Changing stroke rehab and research worldwide now.Time is Brain! trillions and trillions of neurons that DIE each day because there are NO effective hyperacute therapies besides tPA(only 12% effective). I have 523 posts on hyperacute therapy, enough for researchers to spend decades proving them out. These are my personal ideas and blog on stroke rehabilitation and stroke research. Do not attempt any of these without checking with your medical provider. Unless you join me in agitating, when you need these therapies they won't be there.

What this blog is for:

My blog is not to help survivors recover, it is to have the 10 million yearly stroke survivors light fires underneath their doctors, stroke hospitals and stroke researchers to get stroke solved. 100% recovery. The stroke medical world is completely failing at that goal, they don't even have it as a goal. Shortly after getting out of the hospital and getting NO information on the process or protocols of stroke rehabilitation and recovery I started searching on the internet and found that no other survivor received useful information. This is an attempt to cover all stroke rehabilitation information that should be readily available to survivors so they can talk with informed knowledge to their medical staff. It lays out what needs to be done to get stroke survivors closer to 100% recovery. It's quite disgusting that this information is not available from every stroke association and doctors group.

Sunday, December 6, 2020

Safety and efficacy of symptomatic carotid artery stenting performed in an emergency setting

I would think this whole problem could be eliminated by:

1. Determining if the Circle of Willis is complete.

2. If yes, then close the artery off to prevent ANY POSSIBILITY of clots breaking off and traveling to the brain.

3. This prevents stent placement complications per European Society of Cardiology

A - Minor complications
  • Carotid artery spasm
  • Sustained hypotension / bradycardia
  • Carotid artery dissection
  • Contrast encephalopathy (very rare)
  • Minor embolic neurological events (TIAs)
B - Major complications
  • Major embolic stroke
  • Intracranial hemorrhage
  • Hyperperfusion syndrome
  • Carotid perforation (very rare)
  • Acute stent thrombosis (very rare)
  • Complications at the site of the vascular access

Don't listen to me, I'm not medically trained and I don't have a Dr. in front of my name.  But pepper your doctor with lots of questions, including GUARANTEEING NO PROBLEMS. Why would you want to place an inflexible stent in a flexible artery? Hell, my right carotid artery was 80% blocked at time of stroke which my doctors never found so luckily they didn't try to stent me. It eventually completely closed on its own with absolutely no cognitive problems encountered.

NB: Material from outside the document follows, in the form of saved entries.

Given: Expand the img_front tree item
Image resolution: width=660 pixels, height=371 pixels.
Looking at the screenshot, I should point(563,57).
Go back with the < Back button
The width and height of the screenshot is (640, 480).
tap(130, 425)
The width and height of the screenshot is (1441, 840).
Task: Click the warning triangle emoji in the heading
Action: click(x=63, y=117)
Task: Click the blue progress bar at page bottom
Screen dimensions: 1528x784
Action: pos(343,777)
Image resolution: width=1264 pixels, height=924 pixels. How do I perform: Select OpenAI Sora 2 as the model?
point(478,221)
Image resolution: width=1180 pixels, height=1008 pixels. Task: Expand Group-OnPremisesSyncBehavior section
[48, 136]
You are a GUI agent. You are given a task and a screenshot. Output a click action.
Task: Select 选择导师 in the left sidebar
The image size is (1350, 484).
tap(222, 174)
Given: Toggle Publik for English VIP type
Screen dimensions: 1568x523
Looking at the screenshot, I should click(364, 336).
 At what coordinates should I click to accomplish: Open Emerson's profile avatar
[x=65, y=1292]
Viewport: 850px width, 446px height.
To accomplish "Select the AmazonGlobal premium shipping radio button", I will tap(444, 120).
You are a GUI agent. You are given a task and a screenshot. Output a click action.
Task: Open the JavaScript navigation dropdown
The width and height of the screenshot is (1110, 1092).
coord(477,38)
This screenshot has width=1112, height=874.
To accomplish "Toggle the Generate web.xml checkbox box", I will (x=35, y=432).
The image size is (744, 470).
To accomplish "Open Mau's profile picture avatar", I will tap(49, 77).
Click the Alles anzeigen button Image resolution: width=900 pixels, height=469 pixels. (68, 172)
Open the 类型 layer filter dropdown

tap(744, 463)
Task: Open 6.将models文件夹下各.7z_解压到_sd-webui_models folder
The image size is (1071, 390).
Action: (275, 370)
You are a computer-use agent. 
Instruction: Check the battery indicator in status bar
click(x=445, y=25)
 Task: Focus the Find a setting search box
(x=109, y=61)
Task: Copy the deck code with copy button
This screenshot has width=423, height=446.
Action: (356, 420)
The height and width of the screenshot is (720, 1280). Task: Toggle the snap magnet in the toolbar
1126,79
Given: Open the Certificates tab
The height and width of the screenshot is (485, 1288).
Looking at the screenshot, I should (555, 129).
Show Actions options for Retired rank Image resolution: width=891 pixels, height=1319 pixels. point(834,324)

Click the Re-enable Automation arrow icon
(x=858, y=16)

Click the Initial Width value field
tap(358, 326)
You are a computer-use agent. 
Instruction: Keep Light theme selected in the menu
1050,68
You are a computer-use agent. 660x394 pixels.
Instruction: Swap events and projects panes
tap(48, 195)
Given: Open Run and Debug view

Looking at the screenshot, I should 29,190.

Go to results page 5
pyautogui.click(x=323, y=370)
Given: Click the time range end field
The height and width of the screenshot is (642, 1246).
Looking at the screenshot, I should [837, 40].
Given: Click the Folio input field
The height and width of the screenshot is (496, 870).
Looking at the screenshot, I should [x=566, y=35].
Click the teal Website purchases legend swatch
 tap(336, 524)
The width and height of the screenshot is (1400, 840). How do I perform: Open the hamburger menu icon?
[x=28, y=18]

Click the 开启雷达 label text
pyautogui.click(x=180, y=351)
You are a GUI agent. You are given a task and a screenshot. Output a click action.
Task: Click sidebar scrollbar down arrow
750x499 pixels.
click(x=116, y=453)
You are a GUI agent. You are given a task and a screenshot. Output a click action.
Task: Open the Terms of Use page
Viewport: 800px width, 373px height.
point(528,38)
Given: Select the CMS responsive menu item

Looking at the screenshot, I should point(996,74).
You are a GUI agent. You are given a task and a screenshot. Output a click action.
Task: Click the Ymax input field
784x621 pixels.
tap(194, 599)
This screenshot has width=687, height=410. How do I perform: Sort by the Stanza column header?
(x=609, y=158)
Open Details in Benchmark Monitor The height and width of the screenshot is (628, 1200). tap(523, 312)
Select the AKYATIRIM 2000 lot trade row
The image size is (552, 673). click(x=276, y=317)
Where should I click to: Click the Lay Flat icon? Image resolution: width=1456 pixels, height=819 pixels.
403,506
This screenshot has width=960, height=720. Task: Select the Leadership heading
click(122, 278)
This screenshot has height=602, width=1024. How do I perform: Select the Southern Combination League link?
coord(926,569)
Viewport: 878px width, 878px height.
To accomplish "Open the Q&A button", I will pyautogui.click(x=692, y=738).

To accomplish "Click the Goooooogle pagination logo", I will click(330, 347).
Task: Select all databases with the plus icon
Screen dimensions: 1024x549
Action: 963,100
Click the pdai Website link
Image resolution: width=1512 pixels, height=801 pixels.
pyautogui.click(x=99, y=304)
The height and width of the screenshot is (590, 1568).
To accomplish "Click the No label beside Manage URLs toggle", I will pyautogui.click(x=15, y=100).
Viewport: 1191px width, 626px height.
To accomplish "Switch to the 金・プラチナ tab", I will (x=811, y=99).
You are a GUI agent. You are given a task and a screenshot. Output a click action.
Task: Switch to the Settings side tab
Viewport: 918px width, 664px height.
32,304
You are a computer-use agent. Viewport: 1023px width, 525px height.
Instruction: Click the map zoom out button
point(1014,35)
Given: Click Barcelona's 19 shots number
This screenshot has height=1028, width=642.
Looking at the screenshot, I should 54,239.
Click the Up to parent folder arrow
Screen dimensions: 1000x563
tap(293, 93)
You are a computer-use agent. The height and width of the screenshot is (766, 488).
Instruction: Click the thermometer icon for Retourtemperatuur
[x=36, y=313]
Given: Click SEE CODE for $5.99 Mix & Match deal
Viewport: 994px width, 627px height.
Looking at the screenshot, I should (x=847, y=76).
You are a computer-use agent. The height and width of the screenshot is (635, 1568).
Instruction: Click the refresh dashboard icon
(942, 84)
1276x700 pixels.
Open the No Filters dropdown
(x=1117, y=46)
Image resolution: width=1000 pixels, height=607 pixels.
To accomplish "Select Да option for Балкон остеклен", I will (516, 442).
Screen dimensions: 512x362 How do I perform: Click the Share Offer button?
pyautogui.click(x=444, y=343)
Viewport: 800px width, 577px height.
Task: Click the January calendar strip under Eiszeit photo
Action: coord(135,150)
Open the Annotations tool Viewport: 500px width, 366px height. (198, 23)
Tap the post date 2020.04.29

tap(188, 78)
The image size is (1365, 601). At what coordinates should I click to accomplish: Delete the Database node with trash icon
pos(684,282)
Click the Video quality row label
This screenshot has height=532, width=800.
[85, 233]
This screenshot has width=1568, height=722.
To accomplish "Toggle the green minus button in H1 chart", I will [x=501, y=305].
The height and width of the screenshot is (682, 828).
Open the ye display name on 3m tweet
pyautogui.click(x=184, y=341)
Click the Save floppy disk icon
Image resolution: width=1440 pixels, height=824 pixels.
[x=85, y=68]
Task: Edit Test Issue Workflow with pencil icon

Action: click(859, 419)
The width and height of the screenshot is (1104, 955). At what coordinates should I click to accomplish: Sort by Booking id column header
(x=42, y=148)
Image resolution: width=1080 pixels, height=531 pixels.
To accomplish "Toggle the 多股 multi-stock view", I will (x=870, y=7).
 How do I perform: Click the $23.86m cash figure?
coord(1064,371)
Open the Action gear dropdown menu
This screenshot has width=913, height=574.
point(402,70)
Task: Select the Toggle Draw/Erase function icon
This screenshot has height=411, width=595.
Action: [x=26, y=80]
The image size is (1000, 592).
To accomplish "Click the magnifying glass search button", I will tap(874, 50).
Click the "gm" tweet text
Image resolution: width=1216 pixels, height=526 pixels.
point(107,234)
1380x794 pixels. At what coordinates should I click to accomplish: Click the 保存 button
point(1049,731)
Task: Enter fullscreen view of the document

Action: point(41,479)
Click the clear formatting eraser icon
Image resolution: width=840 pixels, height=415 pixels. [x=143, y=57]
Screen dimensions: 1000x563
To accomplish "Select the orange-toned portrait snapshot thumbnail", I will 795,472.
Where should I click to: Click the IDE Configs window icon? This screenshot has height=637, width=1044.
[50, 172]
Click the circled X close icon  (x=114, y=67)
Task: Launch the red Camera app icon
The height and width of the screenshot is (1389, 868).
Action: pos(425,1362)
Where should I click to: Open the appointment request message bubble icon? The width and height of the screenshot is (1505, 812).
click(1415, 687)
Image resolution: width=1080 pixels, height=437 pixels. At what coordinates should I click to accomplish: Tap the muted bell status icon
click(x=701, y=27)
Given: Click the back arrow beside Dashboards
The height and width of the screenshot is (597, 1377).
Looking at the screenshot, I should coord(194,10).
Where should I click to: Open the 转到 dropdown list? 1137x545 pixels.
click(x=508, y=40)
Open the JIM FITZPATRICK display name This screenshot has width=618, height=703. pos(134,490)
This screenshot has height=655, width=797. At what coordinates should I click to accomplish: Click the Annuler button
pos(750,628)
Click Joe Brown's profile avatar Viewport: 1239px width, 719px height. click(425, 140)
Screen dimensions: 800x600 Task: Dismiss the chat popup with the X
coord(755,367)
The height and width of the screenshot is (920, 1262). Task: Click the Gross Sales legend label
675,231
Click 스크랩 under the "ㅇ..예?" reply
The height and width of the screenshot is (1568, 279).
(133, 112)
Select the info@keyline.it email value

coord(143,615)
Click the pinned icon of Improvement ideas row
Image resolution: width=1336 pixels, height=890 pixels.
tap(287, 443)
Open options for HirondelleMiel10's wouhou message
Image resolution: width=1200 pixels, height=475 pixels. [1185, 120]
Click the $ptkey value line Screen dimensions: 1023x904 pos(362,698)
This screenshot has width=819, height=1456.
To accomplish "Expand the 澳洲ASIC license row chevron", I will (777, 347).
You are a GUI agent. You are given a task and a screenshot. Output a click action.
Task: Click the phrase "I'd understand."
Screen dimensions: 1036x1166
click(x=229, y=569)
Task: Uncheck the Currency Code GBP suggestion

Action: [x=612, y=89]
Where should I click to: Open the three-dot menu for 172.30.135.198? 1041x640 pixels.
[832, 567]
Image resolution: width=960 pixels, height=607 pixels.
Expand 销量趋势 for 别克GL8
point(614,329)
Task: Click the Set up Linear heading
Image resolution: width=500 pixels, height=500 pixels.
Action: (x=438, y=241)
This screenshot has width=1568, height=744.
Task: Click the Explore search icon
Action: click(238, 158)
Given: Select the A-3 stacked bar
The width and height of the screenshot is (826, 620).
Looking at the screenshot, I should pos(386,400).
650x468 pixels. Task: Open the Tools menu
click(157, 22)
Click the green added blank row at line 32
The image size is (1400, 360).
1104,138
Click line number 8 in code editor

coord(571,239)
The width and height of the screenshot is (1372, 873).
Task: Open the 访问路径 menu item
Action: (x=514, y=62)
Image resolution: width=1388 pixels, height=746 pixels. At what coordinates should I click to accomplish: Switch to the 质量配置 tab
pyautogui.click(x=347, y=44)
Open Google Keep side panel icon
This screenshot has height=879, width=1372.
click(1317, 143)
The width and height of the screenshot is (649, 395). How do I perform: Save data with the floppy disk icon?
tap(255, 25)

Don't listen to what I have to say, I'm not medically trained.

The latest here:

Safety and efficacy of symptomatic carotid artery stenting performed in an emergency setting

First Published December 6, 2020 Research Article 

Carotid artery stenting (CAS) has increasingly emerged as an alternative strategy to carotid endarterectomy in the treatment of patients with symptomatic carotid stenosis. Optimal timing for CAS after symptoms onset remains unclear. We aimed to evaluate the safety and efficacy of CAS when performed in an emergency setting.

We performed a retrospective analysis of CAS patients admitted to our CSC with symptomatic extracranial carotid occlusion or significant stenosis from January 2014-September 2019. Emergency CAS was defined as CAS performed during the same hospitalization from TIA/stroke onset, whereas elective CAS as CAS performed on a subsequent admission. The primary outcome was defined as the occurrence of any stroke, myocardial infarction, or death related to the procedure at 3 months of follow-up. Secondary outcomes included periprocedural complications and the rate of restenosis/occlusion at follow-up. Logistic regression and survival analyses were used to compare outcomes and restenosis at follow-up.

We identified 75 emergency and 104 elective CAS patients. Emergency CAS patients had significantly higher rates of ipsilateral carotid occlusion (17% vs. 2%, p < 0.001) and use of general anesthesia (19% vs. 4%, p = 0.001) than elective CAS. There were no significant differences between emergency and elective CAS in the primary (5.7% vs. 1%, p = 0.161) and secondary (9% vs. 4.8%, p = 0.232) outcomes. We did not find differences in the rate of restenosis/occlusion (7% vs. 11.6%; log-rank test p = 0.3) at a median of 13 months follow-up.

In our study, emergency CAS in symptomatic patients might have a similar safety and efficacy profile to elective CAS at 3 months and long-term follow-up.